Me agarró del pelo y me levantó. Me di vuelta, puse las manos contra la pared y saqué el culo.

Me abrió con una mano mientras con la otra me tomaba del abdomen. Sentí la punta de la pija rozarme y después, despacito, me la metió.

Cerré los ojos y gemí bajito.

El agua nos caía encima, caliente, mientras él me cogía lento pero firme. Me agarraba de la cintura, con movimientos que me llenaban entera.

No había apuro, había disfrute. La espalda me ardía del agua y del roce, y el cuerpo me temblaba de ganas.
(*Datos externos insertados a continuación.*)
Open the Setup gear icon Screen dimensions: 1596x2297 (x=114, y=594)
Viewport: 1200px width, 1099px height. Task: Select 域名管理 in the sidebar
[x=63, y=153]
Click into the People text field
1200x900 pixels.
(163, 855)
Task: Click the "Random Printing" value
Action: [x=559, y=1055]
En un momento me dio vuelta. Me empujó contra la pared, me besó con fuerza, con saliva, con bronca.

Me mordía los labios mientras seguía cogiéndome, esta vez mirándome a los ojos. Estábamos mojados, resbalosos, pegados.

Sentía cada empuje en lo más profundo de la panza.

—Sos mi puta, ¿no?

No dije nada. Solo lo miré con cara satisfacción. Y eso bastó.

Se salió de mí de golpe, me agarró del pelo y me hizo bajar otra vez.

Me la metió en la boca con fuerza, sin piedad. Me ahogaba, pero no me importaba. Me sujetaba de la cabeza y gemía mientras me usaba.

—Aguantá, que me vengo —me dijo entre dientes.

Yo abrí más la boca, saqué la lengua, esperándolo. Sentí su mano pajeándose con furia, su cuerpo temblando.

Gritó y me bañó la cara. Leche caliente, espesa, cayéndome por la nariz, el mentón, la lengua.

Me tragué un poco, me la unté con los dedos, mientras él se metía otra vez bajo la ducha.

Me miraba desde ahí, todavía le latía la pija. Se pasó el jabón por el pecho y después por la entrepierna, como si necesitara limpiarse de lo que me acababa de hacer.

Yo me enjuagué la cara despacito, saboreando lo que quedaba en mis labios, con el agua cayendo sobre mis hombros y el corazón acelerado.

Simón salió primero. Se secó sin decir mucho, como si el cuerpo ya le estuviera pidiendo volver al mundo real.

Se puso el bóxer y el jean, todavía húmedo del cuello, y mientras buscaba la camisa me miró por última vez.

—Estuvo zarpado. Después te escribo —me dijo, ya medio vestido. Me dio un beso en la boca y salió.

Yo me quedé ahí, desnuda, con el pelo mojado y una sonrisa. Me quedé un rato más en la ducha, disfrutando de la mañana perfecta.